De Nêne à la Misangère des Gardiennes en passant par Marie-Rose Méchain, Lise Balzan ou Babette Rougier, sans oublier les nombreux personnages féminins de sa vingtaine de livres, Ernest Pérochon a fréquemment donné la place d’honneur à des personnages féminins dans ses romans.

Sous la plume d’Ernest Pérochon, les Deux-Sévriennes du bocage, de la plaine ou du marais s’émancipent progressivement des stéréotypes sociaux ou moraux de leur époque et prennent en main leur destin.

Geste éditions a entrepris de publier les œuvres complètes d’Ernest Pérochon (1885-1942.Le premier tome réunit quatre romans qui illustrent l’évolution de la condition féminine dans le milieu rural depuis la fin du XIXe siècle : Babette et ses frères (1939), Les Gardiennes (1924), Le Crime étrange de Lise Balzan (1929), Marie Rose Méchain (1931).

Ce premier tome relie des destins de femmes qui, au-delà de leurs différences, subissent les lois non écrites de codes sociaux dépassés.
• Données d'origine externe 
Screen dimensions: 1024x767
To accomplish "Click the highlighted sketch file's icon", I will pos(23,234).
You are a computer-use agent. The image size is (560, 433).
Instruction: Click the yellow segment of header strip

À travers l’histoire d’amour vécue par une jeune paysanne issue de la Petite Église à la fin du XIXe siècle, un récit de femmes de la terre exploitant seules l’exploitation familiale entre 1914 et 1918 et les portraits de jeunes filles issues de la bourgeoisie provinciale des années 1920, Ernest Pérochon illustre à sa manière le long combat des femmes pour leur émancipation, avec ses succès mais aussi ses échecs cruels.
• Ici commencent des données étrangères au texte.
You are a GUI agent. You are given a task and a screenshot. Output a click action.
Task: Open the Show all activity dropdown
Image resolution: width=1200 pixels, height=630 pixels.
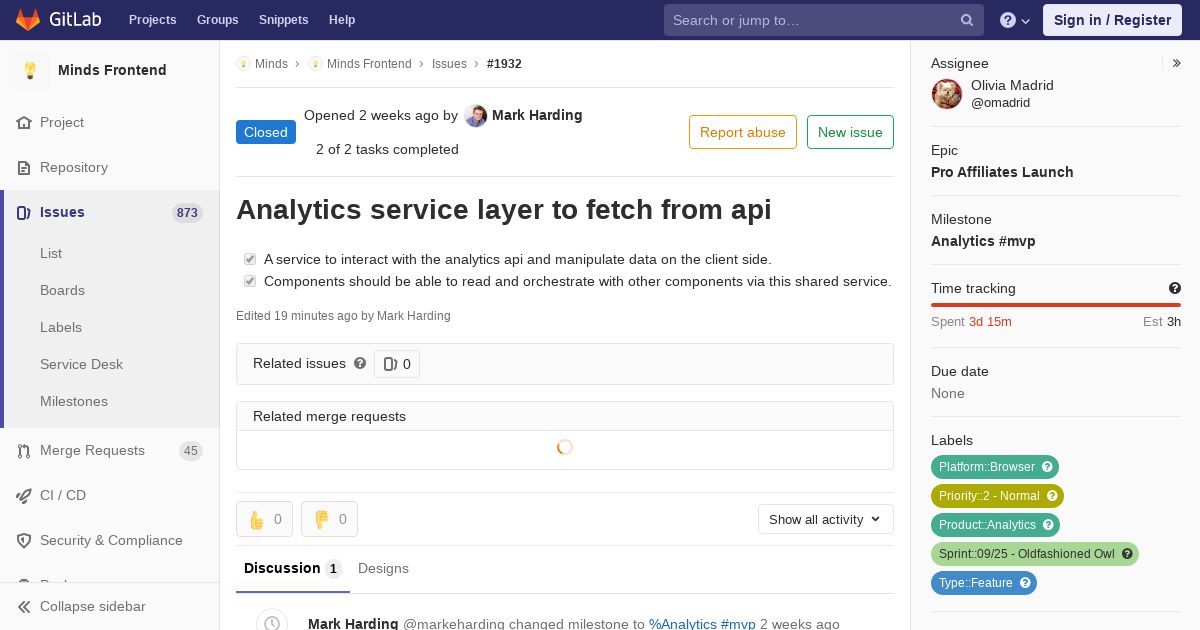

Prix Goncourt en 1920 pour Nêne et auteur à succès d’une vingtaine de romans, Ernest Pérochon (1885-1942) fut tout d’abord instituteur en Deux-Sèvres et combattant de la Grande Guerre. Écrivain attaché à ses racines, son œuvre révèle aussi les préoccupations d’un homme conscient des mutations et des périls auxquels sa génération fut confrontée.

Babette et ses frères

L’action de « Babette et ses frères » se situe peu après la Guerre de 1870 et se déroule dans le milieu de le Petite Eglise en Poitou (dissidents ayant refusé le Concordat de Napoléon Ier).

La dissidente Babette est amoureuse d’un étranger athée et elle va devoir le payer très cher.
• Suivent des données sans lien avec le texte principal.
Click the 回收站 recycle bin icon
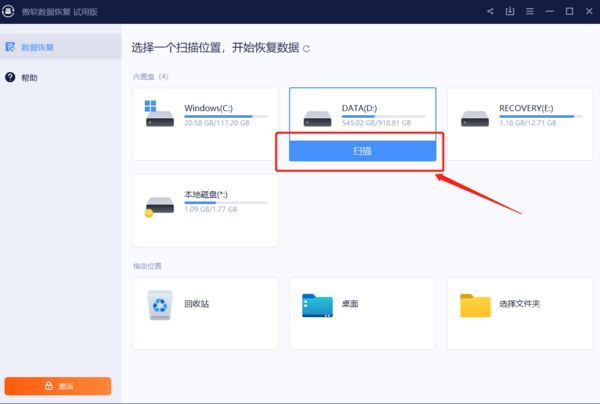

L’émotion engendrée par la lecture de cette dénonciation des violences intrafamiliales faites à l’héroïne ne peut laisser de marbre le lecteur actuel. Trop de faits divers tragiques rappellent que ces comportements d’un autre âge perdurent dans notre société. L’intégrisme religieux a le même visage et engendre les mêmes comportements quel que soit le dogme auquel il se réfère.

Extrait

« En ces cantons, tous ceux des villages avaient pris le fusil lors de la Grande Chouannerie. Tant soit la guerre mauvaise et folle, un jour, la paix vient. Les batailleurs du Bocage avaient donc fini par faire leur paix avec les Bleus. Et, depuis ce temps, personne n’avait plus bougé, hormis quelques fous. Sur le coup, pourtant, un levain de dépit était resté chez certains, notamment chez les prêtres. Ces prêtres, un peu plus tard, avaient blâmé le pape et ses évêques d’avoir accepté le marché que leur avait offert l’Empereur de Paris. Ils avaient parlé de trahison. Ils avaient dit à leurs ouailles :

Nous sommes les seuls vrais prêtres.

Et leurs ouailles les avaient écoutés.

Mais les prêtres étaient morts. Et, alors comment faire ? Il n’y avait plus qu’à rentrer tête basse,

Au giron de l’Eglise romaine. Beaucoup s’y étaient résignés. Mais il était resté quand même un certain nombre d’entêtés qui n’avaient point voulu céder. Ils formaient de petits îlots dans les paroisses. Peu à peu, la plupart de ces îlots, s’étaient effrités, avaient fondu.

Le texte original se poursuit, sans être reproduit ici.